L'évolution du montant des successions par rapport au PIB est impressionnante. Un petit nombre de facteurs l'explique. Tout d'abord, en France, le taux d'épargne est élevé. Nous ne disposons certes pas de fonds de pension, mais le taux de propriété du logement est élevé chez les personnes âgées, et les assurances-vie représentent des sommes importantes au regard du PIB. Dans le même temps, la valeur des actifs, notamment immobiliers, a beaucoup augmenté. Tout cela fait que le poids relatif du patrimoine détenu par les personnes âgées a augmenté par rapport au PIB. Cela explique certaines évolutions que nous constatons et qui deviendront des sujets de société majeurs.

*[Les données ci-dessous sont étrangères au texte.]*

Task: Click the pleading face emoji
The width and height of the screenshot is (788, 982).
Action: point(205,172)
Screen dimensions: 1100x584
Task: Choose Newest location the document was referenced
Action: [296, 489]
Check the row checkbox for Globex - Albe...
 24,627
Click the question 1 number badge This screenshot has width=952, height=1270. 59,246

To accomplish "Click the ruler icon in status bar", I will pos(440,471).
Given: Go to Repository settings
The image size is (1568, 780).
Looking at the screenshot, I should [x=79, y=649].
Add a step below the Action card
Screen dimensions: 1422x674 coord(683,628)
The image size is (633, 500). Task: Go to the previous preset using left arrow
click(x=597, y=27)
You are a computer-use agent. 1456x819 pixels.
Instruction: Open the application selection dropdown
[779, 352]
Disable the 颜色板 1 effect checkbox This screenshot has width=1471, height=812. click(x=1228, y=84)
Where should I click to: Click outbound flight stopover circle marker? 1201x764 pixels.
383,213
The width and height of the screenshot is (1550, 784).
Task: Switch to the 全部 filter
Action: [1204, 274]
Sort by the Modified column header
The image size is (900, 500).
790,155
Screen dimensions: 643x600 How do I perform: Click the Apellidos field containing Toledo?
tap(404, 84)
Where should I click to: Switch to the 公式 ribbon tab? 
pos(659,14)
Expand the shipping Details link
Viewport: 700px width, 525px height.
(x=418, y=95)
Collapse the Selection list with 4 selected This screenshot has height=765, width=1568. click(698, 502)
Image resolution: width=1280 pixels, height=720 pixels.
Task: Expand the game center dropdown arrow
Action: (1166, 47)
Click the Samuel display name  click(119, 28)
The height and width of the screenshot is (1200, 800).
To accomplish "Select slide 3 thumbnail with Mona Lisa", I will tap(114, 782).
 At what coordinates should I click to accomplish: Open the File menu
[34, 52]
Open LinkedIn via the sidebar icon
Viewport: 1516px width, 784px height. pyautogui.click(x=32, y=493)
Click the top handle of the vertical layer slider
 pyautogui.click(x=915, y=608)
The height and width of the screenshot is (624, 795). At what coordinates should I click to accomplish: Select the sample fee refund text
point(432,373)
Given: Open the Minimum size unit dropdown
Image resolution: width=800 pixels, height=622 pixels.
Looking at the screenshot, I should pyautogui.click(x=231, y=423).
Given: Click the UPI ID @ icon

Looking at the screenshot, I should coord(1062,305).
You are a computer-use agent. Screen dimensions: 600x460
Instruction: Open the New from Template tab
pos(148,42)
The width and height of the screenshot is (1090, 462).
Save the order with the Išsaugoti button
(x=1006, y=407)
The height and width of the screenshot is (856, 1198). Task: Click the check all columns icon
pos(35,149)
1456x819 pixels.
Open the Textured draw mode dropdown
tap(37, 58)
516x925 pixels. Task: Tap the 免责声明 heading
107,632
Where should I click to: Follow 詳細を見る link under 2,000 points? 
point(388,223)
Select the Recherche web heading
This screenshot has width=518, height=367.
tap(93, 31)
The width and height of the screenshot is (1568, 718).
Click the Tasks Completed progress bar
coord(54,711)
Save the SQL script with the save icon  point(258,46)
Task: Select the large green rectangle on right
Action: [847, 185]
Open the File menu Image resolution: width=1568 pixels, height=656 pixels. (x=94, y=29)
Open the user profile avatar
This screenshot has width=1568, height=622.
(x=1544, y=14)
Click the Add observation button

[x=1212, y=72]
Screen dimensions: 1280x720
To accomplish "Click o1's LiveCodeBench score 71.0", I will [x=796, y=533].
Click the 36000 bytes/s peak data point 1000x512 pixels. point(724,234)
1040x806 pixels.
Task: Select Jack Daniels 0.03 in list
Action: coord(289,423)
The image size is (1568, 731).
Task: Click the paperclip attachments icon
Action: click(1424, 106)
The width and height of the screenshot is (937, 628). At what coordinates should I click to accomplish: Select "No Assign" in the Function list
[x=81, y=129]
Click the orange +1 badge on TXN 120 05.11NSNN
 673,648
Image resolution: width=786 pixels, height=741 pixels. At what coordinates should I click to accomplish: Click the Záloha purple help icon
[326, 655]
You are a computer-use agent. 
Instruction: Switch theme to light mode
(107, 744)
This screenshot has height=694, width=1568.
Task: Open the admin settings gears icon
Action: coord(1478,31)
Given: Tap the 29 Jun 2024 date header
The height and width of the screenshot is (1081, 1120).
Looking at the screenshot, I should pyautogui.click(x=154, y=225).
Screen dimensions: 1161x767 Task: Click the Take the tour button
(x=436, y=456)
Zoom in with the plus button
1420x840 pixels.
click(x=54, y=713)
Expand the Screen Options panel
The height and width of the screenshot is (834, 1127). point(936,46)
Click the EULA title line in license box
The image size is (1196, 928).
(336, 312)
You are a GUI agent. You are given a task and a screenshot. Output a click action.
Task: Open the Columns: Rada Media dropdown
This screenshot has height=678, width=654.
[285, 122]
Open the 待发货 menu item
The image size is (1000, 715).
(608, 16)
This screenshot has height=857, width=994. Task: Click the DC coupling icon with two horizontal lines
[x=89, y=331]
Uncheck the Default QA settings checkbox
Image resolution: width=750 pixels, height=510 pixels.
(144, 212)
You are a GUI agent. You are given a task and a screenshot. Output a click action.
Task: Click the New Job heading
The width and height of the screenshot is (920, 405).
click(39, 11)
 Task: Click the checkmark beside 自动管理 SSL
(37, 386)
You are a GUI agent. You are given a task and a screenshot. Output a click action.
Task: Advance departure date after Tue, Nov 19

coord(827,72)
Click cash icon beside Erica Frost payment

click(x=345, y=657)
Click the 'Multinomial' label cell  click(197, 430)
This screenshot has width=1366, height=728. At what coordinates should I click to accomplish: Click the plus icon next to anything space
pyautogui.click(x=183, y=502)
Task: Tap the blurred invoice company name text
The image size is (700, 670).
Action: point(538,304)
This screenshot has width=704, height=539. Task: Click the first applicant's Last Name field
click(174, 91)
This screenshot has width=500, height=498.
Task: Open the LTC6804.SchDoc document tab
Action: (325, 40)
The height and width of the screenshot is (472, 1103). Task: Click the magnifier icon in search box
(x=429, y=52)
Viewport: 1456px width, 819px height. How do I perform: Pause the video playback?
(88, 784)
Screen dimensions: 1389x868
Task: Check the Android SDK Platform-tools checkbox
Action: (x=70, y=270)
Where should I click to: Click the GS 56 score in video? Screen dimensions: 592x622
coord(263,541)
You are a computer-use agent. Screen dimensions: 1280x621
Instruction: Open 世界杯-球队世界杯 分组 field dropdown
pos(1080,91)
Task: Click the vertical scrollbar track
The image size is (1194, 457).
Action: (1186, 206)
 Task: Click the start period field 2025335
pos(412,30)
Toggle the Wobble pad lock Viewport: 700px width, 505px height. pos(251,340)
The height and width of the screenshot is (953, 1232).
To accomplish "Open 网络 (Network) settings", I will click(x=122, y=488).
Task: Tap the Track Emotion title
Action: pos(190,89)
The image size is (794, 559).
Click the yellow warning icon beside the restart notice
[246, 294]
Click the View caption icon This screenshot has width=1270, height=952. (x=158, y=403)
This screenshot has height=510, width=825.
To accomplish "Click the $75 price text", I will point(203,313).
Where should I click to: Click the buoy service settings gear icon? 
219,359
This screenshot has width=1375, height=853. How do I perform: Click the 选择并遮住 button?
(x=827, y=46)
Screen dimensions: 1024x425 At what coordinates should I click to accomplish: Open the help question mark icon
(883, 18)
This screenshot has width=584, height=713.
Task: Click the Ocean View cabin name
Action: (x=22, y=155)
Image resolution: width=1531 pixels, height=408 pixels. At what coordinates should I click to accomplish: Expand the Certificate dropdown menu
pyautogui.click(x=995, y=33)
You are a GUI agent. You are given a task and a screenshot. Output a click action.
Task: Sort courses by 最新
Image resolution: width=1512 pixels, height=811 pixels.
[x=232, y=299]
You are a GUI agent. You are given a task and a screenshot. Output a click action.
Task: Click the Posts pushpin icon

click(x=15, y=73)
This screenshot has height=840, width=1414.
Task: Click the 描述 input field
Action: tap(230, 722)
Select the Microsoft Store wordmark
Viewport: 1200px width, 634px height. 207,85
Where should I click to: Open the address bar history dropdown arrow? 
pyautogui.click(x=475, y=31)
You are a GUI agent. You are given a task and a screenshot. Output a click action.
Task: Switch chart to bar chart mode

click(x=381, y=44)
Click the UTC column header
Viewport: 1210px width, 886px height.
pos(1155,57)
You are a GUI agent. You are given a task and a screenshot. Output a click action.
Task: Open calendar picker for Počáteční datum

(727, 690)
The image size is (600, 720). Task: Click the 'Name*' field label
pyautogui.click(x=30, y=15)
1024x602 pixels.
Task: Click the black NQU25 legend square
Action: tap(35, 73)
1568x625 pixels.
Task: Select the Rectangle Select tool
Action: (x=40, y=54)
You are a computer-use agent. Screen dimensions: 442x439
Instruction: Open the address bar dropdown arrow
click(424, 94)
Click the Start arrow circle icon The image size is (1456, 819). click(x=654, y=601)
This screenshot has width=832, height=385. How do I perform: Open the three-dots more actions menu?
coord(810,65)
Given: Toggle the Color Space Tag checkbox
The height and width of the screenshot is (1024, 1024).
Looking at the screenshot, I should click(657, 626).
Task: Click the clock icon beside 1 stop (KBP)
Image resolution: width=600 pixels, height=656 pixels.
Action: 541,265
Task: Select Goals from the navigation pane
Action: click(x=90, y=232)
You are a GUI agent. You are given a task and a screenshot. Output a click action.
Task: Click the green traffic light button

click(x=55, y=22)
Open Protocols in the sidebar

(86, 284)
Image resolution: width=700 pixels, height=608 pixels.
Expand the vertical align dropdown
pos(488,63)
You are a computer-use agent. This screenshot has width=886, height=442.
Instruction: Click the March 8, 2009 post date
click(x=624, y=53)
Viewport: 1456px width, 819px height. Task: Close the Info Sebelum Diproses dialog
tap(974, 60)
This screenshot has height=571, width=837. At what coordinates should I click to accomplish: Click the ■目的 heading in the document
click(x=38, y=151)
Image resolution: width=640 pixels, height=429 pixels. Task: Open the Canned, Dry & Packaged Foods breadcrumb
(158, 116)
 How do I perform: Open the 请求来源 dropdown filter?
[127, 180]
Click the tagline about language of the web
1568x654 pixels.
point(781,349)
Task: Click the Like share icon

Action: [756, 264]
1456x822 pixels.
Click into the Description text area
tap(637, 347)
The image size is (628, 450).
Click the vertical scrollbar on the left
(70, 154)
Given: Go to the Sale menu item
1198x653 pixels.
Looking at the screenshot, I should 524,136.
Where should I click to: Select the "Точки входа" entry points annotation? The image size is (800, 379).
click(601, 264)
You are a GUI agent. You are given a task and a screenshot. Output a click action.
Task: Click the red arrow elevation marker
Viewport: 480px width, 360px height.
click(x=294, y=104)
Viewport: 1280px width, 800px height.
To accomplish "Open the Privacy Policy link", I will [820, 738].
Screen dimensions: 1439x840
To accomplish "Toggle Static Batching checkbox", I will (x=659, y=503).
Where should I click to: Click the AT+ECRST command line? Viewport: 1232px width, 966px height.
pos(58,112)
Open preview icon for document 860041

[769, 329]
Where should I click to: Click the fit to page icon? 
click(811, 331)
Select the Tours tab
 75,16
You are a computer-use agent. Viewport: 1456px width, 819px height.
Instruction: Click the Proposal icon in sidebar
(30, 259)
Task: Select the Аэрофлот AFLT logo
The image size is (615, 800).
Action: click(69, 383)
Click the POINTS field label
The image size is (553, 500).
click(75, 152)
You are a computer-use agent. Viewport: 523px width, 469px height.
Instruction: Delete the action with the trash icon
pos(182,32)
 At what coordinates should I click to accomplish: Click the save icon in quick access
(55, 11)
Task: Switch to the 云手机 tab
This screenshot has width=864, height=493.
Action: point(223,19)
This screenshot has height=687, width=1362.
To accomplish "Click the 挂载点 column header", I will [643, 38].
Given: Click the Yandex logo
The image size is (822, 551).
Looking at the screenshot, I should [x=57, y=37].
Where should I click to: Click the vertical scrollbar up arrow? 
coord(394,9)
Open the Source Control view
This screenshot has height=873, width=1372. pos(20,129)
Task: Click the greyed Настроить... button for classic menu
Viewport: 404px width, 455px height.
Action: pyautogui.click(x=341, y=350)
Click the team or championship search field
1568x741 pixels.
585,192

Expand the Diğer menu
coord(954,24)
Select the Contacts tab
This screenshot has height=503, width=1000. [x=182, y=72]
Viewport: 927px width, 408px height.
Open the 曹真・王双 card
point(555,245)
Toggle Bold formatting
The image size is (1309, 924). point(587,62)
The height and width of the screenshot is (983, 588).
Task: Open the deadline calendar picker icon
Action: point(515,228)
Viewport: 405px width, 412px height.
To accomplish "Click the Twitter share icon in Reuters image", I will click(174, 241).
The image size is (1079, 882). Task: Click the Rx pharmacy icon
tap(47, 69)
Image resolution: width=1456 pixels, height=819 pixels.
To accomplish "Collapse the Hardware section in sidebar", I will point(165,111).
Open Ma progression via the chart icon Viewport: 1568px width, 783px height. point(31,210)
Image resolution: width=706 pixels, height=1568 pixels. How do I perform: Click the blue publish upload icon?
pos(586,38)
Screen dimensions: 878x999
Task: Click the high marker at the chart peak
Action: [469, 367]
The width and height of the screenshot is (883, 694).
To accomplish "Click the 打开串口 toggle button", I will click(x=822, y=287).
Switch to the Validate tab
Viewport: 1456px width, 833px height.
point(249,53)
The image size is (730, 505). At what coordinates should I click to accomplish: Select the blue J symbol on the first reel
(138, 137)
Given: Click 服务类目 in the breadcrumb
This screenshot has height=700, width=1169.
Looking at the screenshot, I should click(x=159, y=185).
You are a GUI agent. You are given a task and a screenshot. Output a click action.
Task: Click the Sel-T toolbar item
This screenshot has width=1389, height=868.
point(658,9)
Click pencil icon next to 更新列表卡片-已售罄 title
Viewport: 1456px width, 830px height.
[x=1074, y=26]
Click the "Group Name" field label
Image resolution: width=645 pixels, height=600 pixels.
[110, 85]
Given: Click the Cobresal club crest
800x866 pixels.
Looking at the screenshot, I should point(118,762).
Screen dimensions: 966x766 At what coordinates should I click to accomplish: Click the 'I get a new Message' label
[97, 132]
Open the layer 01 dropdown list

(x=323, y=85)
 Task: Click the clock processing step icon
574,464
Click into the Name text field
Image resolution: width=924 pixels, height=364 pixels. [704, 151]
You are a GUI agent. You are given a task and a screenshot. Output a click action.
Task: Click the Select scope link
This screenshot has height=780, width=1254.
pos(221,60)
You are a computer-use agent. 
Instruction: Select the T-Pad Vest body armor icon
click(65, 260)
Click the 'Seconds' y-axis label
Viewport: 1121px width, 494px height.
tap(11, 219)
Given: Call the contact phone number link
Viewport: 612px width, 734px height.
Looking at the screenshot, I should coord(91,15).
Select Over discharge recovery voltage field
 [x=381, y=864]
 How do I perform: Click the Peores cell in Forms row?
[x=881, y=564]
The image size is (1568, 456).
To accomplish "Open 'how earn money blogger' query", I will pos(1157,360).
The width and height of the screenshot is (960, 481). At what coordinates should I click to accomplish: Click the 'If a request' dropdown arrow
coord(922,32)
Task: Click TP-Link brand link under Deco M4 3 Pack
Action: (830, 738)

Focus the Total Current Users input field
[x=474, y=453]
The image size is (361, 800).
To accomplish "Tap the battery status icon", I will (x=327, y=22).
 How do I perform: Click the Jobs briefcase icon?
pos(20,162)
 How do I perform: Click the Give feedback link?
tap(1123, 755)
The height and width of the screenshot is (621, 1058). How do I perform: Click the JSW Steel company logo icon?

Ces évolutions ne sont pas neuves, mais elles sont mal connues ; elles seront perçues par nos concitoyens comme un facteur de plus en plus important dans leur cycle de vie. La génération qui prendra sa retraite dans 5 à 10 ans pourra considérer à bon droit qu'elle a eu moins de chance que celle qui l'a prise il y a dix ans. La notion d'équité est à relier à la rentabilité du cycle de vie des cotisations de retraite. Lorsque l'on parle de taux implicite du compte notionnel, on ne parle pas d'autre chose. Tôt ou tard, le débat public portera sur ces sujets. Les travaux que vous menez y contribueront, et France Stratégie a bien l'intention d'y travailler. Il faut faire le lien avec ce que chacun vit tous les jours : soutien des grands-parents aux petits-enfants, enfants qui restent de plus en plus longtemps chez leurs parents - même si cela est encore peu important en France, malgré le film dont tout le monde se souvient, Tanguy. Dans les pays du Sud, les solidarités nationales ont joué un rôle majeur : on ne peut pas comprendre sans elles comment l'Espagne a pu traverser une telle crise, avec un taux de chômage double du nôtre. Ce que vous faites et ce que nous allons faire devrait permettre de fonder sur des données plus sûres les politiques publiques qui seront menées dans les années qui viennent.